The Rev. Joseph Howard is appealing a decision by a federal court judge in Albany to dismiss his lawsuit against the city of Albany and the Country Club Estates Homeowners Association, to the 11th Circuit Court of Appeals.
ALBANY, Ga. — A lawsuit that involves a controversial zoning move, a local minister and a homeowners group, thought settled with a federal judge’s dismissal this month, will continue after parties in the case moved to appeal the decision Friday.
The Rev. Joseph Howard is suing the city of Albany and the Country Club Estates Homeowners Association contending he lost more than $100,000 spent on a planned development when city officials chose to rezone the property, effectively preventing him from moving forward.
In Joseph Howard, et al. v. Country Club Estates Homeowners Assoc. Inc., et al, Howard is suing the city of Albany in federal court, contending his Fifth and 14th Amendment rights had been violated by the Albany City Commission when, in 2009, the board voted to rezone a piece of property the plaintiff was planning to develop after the board had approved the development.
According to court documents, Howard paid an architect and engineer $105,000 to draw up the plans for what he had anticipated would be a $2 million multifamily residential development consisting of duplexes and townhouses. After he paid that fee, the city rezoned the property from multiple-family residential district to single-family residential, in effect rendering the property “useless” for further development, Howard’s suit states.
Court documents also show that Howard had been working with an Atlanta-area financial consultant, who, in turn, sought additional financing from an unidentified Korean investor.
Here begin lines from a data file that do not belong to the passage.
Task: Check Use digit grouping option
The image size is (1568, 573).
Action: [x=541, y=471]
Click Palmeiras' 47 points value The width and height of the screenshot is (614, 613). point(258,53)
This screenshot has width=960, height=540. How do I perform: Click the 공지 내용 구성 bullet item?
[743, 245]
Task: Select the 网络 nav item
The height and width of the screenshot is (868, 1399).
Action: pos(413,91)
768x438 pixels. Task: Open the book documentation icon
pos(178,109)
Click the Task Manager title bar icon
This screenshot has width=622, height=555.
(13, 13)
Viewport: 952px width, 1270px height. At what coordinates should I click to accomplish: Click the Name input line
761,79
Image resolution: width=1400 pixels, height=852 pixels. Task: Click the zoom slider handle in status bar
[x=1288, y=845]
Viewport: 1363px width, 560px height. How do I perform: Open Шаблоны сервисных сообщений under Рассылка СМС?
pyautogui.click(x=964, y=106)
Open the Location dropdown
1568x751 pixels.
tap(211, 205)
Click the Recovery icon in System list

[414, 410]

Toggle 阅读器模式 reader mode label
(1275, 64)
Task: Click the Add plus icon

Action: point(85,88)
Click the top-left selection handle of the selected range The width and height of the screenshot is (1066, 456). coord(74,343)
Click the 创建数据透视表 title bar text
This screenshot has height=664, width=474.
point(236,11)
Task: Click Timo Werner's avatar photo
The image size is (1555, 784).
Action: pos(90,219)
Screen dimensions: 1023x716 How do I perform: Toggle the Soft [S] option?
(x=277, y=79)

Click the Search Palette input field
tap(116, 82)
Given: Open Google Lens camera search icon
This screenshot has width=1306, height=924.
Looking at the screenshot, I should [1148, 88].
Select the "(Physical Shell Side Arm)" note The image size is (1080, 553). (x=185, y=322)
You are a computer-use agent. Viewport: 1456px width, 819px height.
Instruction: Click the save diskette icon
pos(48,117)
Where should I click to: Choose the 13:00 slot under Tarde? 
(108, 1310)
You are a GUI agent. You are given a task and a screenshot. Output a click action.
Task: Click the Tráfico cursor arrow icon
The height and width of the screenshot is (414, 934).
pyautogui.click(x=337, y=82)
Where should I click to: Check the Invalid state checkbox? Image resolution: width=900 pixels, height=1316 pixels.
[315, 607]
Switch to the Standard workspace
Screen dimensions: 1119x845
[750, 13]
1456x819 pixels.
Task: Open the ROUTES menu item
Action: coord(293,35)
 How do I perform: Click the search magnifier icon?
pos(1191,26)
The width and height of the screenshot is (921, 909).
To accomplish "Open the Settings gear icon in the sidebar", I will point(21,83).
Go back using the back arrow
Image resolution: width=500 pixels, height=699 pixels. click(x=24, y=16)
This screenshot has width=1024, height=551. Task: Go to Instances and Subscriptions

After two years of federal court proceedings, U.S. District Court Judge Louis Sands granted the city’s motion for a summary judgment against Howard, the property’s owner, on Oct. 5, based both on technical, procedural and substantive grounds, saying that Howard didn’t follow the prescribed method of challenging a zoning issue through state court before bringing the case into the federal realm and that he failed to show that the city’s decision had rendered the property useless.
“It is well-established that a plaintiff may only establish a Takings Clause claim if the challenged regulation or state action ‘destroys the value of the land entirely, even if temporarily, without compensating the property owner’,” Sands wrote in his opinion. “... It is undisputed that under the rezoning, plaintiffs may still develop the property as (42) single-family homes. Therefore, any assertion that the decrease in value of the subject property as a result of the rezoning rendering the subject property as ‘worthless’ is an exaggeration. While the rezoning does create a diminution in value to plaintiffs’ investment, there is no evidence that plaintiffs’ property is now useless as defined by applicable law.”
The case will now head to the 11th Circuit Court of Appeals in Atlanta.